Tuesday, April 27, 2010

Raw oysters and snails at Press Room, Bangsar

After over a month of a troubled, long-distance relationship, my love affair with this city just got a boost. I'm back in Kuala Lumpur, and like my FB status says today, I'm loving it!

Late in the evening, we left the client site for a team dinner at the Press Room at Bangsar Shopping Centre, or BSC as some call it here. As we were reaching BSC, it seemed like our cabbie was taking us around in circles. Now, that's a familiar feeling I get in most unfamiliar cities these days, but the roads leading in and out of major areas in Kuala Lumpur do seem to go in circles before you hit the highway. So we gave him the benefit of our doubt.

We settled in at a table for six, and started the arduous, tedious task of menu selection. It seemed that this place is one of the more popular places around, and it got filled in quick time. We picked a main course each, and our hostess took over the responsibility of ordering starters for all of us. Of course, when you leave such an important task to others, you are also at their mercy. What arrived was just as gruesome as it was enticing.

Shamin had dared to try out a raw seawater oyster the previous time that we'd been here. This time around, I was determined to follow suit. Giving company to the oysters was a delectable dish of snails in a yellow curry. Apparently the curry also doubled up as a dip for the bread provided alongwith. It is suggested that you devour the oyster in one bite, and for good reason. The strong seawater flavor hit my already resistant taste buds, and I all but thanked my Hoegaarden beer for saving me the blushes. It wasn't a big deal really, and I'm glad I tried it. The snails weren't such a difficult experience though, and while they were not quite yummy, they went down without a bother. And yes, the dip was well worthy of the recommendation.

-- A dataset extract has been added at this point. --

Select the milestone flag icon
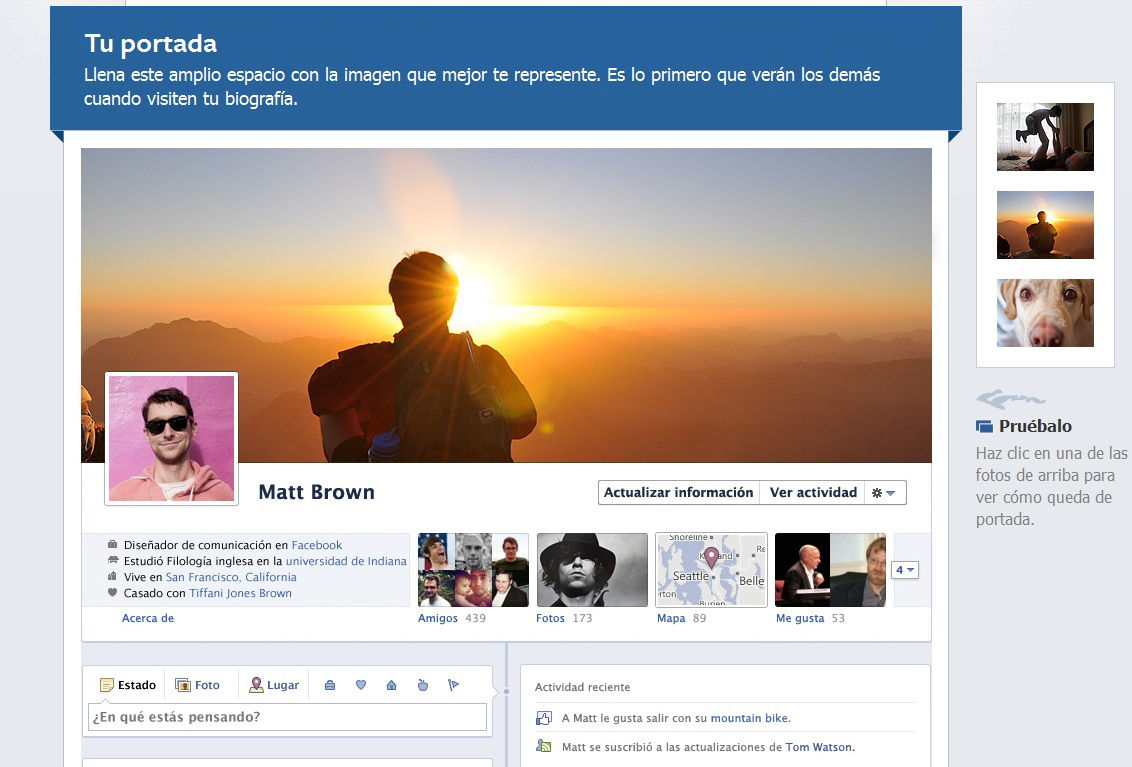This screenshot has height=767, width=1132. (455, 685)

I'd ordered a duck confit as my main course; duck confit is a French dish made with the leg of a duck, with salt curing acting as the preservative for the duck meat. The leg was grilled just enough to take on a good brown color and was very crisp. It was an interesting choice, and I enjoyed the change from the usual chicken meat. No meal is complete without dessert, and I ended mine with the creme brulee. It consisted of a cream vanilla custard base with a thin, crisp layer of burnt caramel. Now, I must confess though that I prefer the caramel pudding to its sister variety. Through with the excellent meal, we bid each other good night, and went home satisfied. All in all a fantastic re-start to my Malaysian food journey.